Extraits de la loi sur le Tribunal fédéral du 17 juin 2005 (LTF - RS 173.110)
consultable sur le site: http://www.admin.ch/ch/f/rs/c173_110.html

Recours en matière de droit public
(art. 82 et ss LTF)

Recours constitutionnel subsidiaire
(art. 113 et ss LTF)

Art. 82 Principe

Le Tribunal fédéral connaît des recours :

a. contre les décisions rendues dans des causes de droit public ;

Art. 83 Exceptions

Le recours est irrecevable contre :

c. les décisions en matière de droit des étrangers qui concernent :

1. l’entrée en Suisse,

2. une autorisation à laquelle ni le droit fédéral ni le droit international ne donnent droit,

3. l’admission provisoire,

4. l’expulsion fondée sur l’art. 121, al. 2, de la Constitution ou le renvoi,

5. les dérogations aux conditions d’admission,

6. la prolongation d’une autorisation frontalière, le déplacement de la résidence dans un autre canton, le changement d’emploi du titulaire d’une autorisation frontalière et la délivrance de documents de voyage aux étrangers sans pièces de légitimation ;

d. les décisions en matière d’asile qui ont été rendues :

1. par le Tribunal administratif fédéral,

2. par une autorité cantonale précédente et dont l’objet porte sur une autorisation à laquelle ni le droit fédéral ni le droit international ne donnent droit ;

Art. 89 Qualité pour recourir

1 A qualité pour former un recours en matière de droit public quiconque :

a. a pris part à la procédure devant l’autorité précédente ou a été privé de la possibilité de le faire ;

b. est particulièrement atteint par la décision ou l’acte normatif attaqué, et

c. a un intérêt digne de protection à son annulation ou à sa modification.

Art. 95 Droit suisse

Le recours peut être formé pour violation :

a. du droit fédéral ;

b. du droit international ;

c. de droits constitutionnels cantonaux ;

d. de dispositions cantonales sur le droit de vote des citoyens ainsi que sur les élections et votations populaires ;

e. du droit intercantonal.

Art. 100 Recours contre une décision

1 Le recours contre une décision doit être déposé devant le Tribunal fédéral dans les 30 jours qui suivent la notification de l’expédition complète.
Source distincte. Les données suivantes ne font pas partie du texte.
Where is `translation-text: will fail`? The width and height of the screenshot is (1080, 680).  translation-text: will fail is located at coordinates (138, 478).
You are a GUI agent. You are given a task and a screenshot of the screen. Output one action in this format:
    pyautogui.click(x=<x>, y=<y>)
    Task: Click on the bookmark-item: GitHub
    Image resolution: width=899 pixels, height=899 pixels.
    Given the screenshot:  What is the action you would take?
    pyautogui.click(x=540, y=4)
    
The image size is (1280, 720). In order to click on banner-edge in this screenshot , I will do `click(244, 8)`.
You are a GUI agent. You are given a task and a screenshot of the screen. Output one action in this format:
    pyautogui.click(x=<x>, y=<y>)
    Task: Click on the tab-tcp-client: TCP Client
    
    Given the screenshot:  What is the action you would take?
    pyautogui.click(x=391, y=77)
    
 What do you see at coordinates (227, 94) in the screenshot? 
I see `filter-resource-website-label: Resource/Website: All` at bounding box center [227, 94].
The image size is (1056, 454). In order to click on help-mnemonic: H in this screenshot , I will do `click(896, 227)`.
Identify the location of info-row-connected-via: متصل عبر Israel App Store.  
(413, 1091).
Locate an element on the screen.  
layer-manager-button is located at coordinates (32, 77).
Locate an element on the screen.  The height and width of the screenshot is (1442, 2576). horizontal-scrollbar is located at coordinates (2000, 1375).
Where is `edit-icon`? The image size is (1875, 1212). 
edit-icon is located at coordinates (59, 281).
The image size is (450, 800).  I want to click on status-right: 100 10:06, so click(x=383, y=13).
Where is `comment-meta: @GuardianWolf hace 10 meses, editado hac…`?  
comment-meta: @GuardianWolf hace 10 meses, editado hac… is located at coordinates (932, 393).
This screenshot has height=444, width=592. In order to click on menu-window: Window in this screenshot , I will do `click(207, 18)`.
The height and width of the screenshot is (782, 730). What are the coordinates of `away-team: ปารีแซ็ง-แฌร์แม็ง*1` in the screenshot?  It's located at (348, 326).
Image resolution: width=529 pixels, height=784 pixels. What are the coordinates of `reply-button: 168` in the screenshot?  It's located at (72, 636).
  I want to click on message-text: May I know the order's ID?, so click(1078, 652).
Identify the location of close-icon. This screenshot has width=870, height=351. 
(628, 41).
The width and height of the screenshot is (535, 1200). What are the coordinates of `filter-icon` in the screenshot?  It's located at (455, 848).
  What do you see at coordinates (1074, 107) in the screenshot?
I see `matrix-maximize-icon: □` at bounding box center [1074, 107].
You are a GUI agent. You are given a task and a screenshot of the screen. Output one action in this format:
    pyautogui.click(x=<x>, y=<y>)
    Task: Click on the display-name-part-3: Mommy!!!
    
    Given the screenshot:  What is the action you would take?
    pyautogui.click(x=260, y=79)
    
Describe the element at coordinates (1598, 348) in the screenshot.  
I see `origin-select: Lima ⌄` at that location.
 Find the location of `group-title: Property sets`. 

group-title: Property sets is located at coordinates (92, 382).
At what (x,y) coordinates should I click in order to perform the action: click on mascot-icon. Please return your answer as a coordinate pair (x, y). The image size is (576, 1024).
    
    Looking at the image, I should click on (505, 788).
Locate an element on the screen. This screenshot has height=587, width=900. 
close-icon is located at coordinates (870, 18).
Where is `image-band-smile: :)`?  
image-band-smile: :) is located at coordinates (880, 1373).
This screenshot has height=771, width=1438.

______________________________________________

Art. 113 Principe

Le Tribunal fédéral connaît des recours constitutionnels contre les décisions des autorités cantonales de dernière instance qui ne peuvent faire l’objet d’aucun recours selon les art. 72 à 89.

Art. 115 Qualité pour recourir

A qualité pour former un recours constitutionnel quiconque :

a. a pris part à la procédure devant l’autorité précédente ou a été privé de la possibilité de le faire et

b. a un intérêt juridique à l’annulation ou à la modification de la décision attaquée.

Art. 116 Motifs de recours

Le recours constitutionnel peut être formé pour violation des droits constitutionnels.

Art. 100 Recours contre une décision

1 Le recours contre une décision doit être déposé devant le Tribunal fédéral dans les 30 jours qui suivent la notification de l’expédition complète.

___________________________________________

 

Recours ordinaire simultané (art. 119 LTF)

1 Si une partie forme contre une décision un recours ordinaire et un recours constitutionnel, elle doit déposer les deux recours dans un seul mémoire.

2 Le Tribunal fédéral statue sur les deux recours dans la même procédure.

3 Il examine les griefs invoqués selon les dispositions applicables au type de recours concerné.